§ Your assignment: Each line holding the string "payment" is to be copied from the data.

[Stored data]
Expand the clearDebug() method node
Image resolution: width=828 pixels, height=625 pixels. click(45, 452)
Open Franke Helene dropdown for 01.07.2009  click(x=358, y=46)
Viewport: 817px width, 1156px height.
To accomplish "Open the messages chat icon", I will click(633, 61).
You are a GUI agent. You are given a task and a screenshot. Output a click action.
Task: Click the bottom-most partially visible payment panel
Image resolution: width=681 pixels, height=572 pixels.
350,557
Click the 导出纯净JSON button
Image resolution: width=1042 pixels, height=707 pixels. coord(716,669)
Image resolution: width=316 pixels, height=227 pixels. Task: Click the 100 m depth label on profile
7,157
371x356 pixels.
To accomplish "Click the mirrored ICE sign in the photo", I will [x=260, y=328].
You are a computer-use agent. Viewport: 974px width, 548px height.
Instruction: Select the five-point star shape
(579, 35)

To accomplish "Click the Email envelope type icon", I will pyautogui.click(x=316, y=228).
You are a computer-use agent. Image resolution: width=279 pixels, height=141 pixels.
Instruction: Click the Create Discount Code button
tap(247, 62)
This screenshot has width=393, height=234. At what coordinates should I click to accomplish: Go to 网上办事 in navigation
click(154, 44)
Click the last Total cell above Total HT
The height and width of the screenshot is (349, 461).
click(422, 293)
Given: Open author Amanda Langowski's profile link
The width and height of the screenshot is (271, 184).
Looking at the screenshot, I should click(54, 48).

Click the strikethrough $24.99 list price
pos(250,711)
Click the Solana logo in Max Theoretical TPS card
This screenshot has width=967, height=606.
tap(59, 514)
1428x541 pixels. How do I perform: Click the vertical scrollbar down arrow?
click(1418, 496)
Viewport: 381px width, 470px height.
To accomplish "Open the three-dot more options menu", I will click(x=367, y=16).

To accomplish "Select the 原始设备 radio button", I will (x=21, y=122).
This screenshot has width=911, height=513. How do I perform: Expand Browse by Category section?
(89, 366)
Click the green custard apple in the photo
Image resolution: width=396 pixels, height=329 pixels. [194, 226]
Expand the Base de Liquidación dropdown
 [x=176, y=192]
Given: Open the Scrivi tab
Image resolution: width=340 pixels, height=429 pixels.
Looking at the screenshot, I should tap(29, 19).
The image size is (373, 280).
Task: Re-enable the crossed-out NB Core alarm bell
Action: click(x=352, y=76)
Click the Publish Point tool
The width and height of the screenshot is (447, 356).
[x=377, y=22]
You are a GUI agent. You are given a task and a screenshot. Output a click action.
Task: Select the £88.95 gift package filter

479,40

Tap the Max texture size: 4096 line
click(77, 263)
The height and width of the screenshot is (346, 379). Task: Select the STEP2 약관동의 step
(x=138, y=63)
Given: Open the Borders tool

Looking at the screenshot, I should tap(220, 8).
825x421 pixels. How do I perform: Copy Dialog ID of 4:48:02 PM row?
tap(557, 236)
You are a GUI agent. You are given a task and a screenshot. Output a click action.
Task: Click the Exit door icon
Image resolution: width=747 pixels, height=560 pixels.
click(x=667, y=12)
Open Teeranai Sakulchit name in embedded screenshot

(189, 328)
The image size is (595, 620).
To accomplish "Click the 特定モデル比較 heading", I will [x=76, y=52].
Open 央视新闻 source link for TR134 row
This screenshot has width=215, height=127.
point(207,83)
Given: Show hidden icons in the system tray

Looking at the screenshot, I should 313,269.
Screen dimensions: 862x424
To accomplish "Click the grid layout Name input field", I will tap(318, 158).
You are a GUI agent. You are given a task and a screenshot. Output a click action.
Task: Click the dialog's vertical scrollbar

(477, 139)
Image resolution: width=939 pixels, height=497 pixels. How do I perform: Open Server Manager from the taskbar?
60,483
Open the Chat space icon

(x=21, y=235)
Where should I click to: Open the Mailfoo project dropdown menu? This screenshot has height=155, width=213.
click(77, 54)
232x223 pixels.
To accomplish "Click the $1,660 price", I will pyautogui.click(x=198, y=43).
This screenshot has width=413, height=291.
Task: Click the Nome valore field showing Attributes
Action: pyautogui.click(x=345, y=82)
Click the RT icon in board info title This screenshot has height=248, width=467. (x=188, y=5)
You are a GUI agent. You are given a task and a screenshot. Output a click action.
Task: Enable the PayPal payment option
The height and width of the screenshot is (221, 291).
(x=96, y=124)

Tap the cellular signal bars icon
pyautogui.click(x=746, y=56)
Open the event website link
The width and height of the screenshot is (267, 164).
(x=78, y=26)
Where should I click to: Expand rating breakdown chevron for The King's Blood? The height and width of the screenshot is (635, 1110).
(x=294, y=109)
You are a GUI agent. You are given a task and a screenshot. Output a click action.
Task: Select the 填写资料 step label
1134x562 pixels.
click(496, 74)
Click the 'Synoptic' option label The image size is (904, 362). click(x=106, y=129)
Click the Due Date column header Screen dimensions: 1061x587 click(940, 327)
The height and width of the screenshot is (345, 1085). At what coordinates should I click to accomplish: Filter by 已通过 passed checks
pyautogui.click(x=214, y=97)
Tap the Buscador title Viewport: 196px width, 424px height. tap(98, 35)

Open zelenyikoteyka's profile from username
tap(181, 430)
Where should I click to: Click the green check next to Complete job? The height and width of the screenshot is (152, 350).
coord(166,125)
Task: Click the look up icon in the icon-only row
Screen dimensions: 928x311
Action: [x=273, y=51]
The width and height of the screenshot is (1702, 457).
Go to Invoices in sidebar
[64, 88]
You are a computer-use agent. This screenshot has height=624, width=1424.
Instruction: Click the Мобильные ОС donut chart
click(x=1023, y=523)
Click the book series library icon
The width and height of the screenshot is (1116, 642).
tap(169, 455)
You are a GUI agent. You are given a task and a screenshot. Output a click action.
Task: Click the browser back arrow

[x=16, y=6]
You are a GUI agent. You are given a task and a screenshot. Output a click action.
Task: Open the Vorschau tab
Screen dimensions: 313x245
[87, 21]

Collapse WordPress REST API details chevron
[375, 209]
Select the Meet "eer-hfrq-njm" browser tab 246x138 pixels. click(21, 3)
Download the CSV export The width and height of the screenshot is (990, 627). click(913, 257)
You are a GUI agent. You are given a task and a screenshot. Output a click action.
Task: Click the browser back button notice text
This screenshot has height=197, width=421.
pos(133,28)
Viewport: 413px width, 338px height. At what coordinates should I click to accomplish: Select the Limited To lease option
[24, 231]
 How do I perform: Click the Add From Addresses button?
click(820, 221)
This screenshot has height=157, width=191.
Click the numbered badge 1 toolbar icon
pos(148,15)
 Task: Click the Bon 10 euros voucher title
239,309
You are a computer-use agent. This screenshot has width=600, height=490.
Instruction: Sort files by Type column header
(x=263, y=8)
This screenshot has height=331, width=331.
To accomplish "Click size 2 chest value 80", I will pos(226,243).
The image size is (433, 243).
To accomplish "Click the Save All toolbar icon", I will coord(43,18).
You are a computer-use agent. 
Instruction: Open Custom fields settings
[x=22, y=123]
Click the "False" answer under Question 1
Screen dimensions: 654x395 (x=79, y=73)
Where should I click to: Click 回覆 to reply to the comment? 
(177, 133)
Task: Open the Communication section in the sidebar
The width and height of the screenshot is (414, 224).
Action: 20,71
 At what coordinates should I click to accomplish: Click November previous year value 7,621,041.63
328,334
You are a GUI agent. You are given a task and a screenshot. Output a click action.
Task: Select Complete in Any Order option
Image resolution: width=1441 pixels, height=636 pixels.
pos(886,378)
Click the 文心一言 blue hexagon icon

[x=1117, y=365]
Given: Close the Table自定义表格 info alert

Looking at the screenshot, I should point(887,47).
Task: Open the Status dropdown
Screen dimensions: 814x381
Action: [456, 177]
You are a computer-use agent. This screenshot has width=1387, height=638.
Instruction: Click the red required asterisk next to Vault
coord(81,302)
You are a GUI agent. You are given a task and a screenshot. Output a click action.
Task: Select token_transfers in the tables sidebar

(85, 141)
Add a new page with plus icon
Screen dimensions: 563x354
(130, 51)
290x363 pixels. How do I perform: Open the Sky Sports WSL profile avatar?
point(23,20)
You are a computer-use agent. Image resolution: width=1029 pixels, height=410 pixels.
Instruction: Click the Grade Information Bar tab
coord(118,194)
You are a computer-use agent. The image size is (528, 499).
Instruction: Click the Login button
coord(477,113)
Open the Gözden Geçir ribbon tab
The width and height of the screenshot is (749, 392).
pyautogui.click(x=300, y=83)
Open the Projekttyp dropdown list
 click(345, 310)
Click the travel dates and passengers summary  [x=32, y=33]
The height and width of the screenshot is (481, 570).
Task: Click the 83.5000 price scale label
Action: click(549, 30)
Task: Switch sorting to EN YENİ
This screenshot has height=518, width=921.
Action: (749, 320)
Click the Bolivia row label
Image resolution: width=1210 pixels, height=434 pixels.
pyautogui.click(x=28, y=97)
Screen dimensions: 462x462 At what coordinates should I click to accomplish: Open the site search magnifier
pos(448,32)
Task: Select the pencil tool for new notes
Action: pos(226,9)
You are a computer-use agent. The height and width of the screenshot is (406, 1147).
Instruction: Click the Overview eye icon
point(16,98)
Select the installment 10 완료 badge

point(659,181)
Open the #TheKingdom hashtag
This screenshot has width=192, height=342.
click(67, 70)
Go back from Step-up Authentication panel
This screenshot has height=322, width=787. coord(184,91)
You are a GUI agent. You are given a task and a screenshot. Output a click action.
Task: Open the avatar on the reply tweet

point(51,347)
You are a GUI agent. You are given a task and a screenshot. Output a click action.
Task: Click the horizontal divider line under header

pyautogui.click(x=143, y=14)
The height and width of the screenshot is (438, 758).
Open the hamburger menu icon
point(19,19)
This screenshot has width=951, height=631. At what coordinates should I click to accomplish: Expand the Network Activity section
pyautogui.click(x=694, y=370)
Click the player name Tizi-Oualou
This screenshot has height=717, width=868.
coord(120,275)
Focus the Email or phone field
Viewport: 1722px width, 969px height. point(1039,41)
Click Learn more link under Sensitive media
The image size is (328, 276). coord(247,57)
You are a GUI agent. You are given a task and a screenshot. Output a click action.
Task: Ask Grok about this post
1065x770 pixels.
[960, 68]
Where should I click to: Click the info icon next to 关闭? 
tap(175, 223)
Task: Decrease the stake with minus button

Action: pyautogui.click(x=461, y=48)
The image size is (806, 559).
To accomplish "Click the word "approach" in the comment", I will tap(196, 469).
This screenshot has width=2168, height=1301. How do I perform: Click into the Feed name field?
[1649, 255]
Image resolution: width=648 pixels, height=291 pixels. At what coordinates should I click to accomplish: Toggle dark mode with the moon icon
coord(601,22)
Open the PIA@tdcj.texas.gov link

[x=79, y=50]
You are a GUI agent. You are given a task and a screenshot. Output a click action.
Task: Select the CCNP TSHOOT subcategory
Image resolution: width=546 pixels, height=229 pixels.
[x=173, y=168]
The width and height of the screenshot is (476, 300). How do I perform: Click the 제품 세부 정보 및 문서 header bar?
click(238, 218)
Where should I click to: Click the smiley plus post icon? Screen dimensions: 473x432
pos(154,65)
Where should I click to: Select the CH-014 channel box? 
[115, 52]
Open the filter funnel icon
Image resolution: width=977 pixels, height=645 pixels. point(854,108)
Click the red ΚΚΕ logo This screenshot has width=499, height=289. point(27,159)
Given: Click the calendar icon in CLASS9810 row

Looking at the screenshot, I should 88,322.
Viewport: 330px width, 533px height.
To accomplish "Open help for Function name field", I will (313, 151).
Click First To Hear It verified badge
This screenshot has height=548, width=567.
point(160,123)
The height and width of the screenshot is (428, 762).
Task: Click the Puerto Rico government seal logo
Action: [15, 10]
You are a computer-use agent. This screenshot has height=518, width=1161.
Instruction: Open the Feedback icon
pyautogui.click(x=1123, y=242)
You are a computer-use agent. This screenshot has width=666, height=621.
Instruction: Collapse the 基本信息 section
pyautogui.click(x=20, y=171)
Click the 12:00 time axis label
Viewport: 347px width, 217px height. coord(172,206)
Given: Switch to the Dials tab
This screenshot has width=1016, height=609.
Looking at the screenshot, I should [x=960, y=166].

§ Answer:
Task: Click the bottom-most partially visible payment panel
Task: Enable the PayPal payment option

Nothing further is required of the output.